(PAGE EXCERPT Opens)
Detecting and understanding long-term change in biological time series is complex, and resolving that which is due to climate change remains a challenge. Data from the Lorn Pelagic Observatory in Loch Creran (1970-1981 and 2000-2015; see also see Plankton Assessment) show a decrease in abundance of diatom life forms and no trend for dinoflagellates. There are no data available for other pelagic lifeform groups. These changes were not correlated to sea surface temperature changes, used as a proxy for climate change. This may be due to a variety of factors, including the large gap in data (1982-1999) and other factors driving variability.

Summary

The Argyll SMR has seen a 6% decrease in freight tonnage over the five years from 2014-2018 and a 9% increase in passenger numbers over the same period whilst the GVA for marine tourism decreased by 26% in the four years from 2014-2017.  Over the five year period 2014-2018 in the Argyll and Clyde SMRs Atlantic salmon production increased by 41% and mussel production decreased by 48% and in the Argyll SMR Pacific oyster production increased by 14%. Rod and line salmon and sea trout catch weight decreased by 19% over the five years between 2014-2018.  An estimated 9 wet tonnes of seaweed were harvested annually.  Other active sectors include military activities, water abstraction and subsea cables.
(PAGE EXCERPT Closes)
WHAT THIS EXERCISE ASKS ▸
**a.** Decide whether each statement agrees with the Argyll marine passage, answering yes or no and quoting the words that decide it: (i) The Lorn Pelagic Observatory data show diatom life forms declining in abundance. (ii) The plankton changes were correlated with sea surface temperature changes. (iii) Mussel production in the Argyll and Clyde SMRs rose between 2014 and 2018.
**b.** Extend the Argyll marine passage, picking up after its final sentence about other active sectors.
(SOURCE DATA Opens)
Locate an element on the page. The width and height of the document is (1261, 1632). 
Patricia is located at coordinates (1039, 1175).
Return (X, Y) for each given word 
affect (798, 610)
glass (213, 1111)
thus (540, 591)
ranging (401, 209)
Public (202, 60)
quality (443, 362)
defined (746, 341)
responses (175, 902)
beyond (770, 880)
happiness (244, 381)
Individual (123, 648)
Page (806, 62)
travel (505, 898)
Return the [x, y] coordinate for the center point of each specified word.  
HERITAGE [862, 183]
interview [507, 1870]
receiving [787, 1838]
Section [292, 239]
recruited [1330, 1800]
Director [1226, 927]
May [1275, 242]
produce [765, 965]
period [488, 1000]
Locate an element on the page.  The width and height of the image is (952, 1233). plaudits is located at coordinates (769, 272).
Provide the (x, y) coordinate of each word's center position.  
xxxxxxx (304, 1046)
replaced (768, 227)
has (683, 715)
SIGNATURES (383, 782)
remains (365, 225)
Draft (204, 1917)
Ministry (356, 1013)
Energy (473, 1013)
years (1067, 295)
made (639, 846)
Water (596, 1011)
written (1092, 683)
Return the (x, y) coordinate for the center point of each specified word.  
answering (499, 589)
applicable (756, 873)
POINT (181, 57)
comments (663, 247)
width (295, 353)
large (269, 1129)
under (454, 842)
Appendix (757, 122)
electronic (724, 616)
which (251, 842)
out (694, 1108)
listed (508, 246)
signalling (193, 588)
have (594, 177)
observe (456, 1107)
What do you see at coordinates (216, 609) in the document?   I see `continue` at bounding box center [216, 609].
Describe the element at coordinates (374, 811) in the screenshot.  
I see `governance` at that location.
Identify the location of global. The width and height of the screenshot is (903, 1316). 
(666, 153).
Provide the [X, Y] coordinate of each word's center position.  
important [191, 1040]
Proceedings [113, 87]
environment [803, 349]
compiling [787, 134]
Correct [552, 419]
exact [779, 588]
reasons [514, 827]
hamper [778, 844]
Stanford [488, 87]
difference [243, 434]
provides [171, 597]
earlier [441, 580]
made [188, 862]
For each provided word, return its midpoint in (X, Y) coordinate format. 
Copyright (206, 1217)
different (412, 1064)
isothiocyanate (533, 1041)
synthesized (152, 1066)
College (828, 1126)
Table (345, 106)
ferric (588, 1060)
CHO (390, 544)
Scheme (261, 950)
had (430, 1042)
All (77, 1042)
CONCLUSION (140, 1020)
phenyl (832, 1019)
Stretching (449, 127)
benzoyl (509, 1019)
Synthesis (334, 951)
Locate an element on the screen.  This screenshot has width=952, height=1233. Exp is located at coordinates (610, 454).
(SOURCE DATA Closes)
YOUR WRITTEN ANSWERS ▸
**a.**
(i) Yes: "show a decrease in abundance of diatom life forms"
(ii) No: "These changes were not correlated to sea surface temperature changes"
(iii) No: "mussel production decreased by 48%"

**b.**
The five main pressures affecting the SMR are Removal of target species, Removal of non-target species, Surface abrasion, Synthetic compound contamination and Underwater noise.  Other pressures identified are Deoxygenation, Death or injury by collision below water, Genetic modification and translocation of indigenous species, Hydrocarbon and PAH contamination, Introduction of microbial pathogens, Introduction and spread of non-indigenous species, Nitrogen and phosphorous enrichment, Organic enrichment, Physical change, Physical loss, Sub-surface abrasion/penetration and Visual disturbance.

There is no evidence of eutrophication as a consequence of nutrient enrichment in this SMR. Contaminant (i.e. PAHs, PCBs, PBDEs and heavy metals) concentrations are generally above background but below levels that might cause adverse biological effects and concentrations in sediment and biota were stable or declining although concentrations of the PCB compound CB118 at some sites were unacceptable and at one site there was an increasing trend.  Litter and microplastics are present but microplastic occur at relatively low concentrations in the surface waters of the SMR and no beach litter data were available.  There are few noise data, and it was not possible to do an assessment.  Two of the four bathing waters in the SMR were assessed and were classified as excellent.  Concentrations of diarrhetic shellfish toxins exceeded regulatory levels in every year between 2010 and 2018, paralytic shellfish toxins concentrations resulted in site closures in 2013, 2014, 2015 and 2017.  Amnesic shellfish toxins in mussels were above regulatory limits in 2012.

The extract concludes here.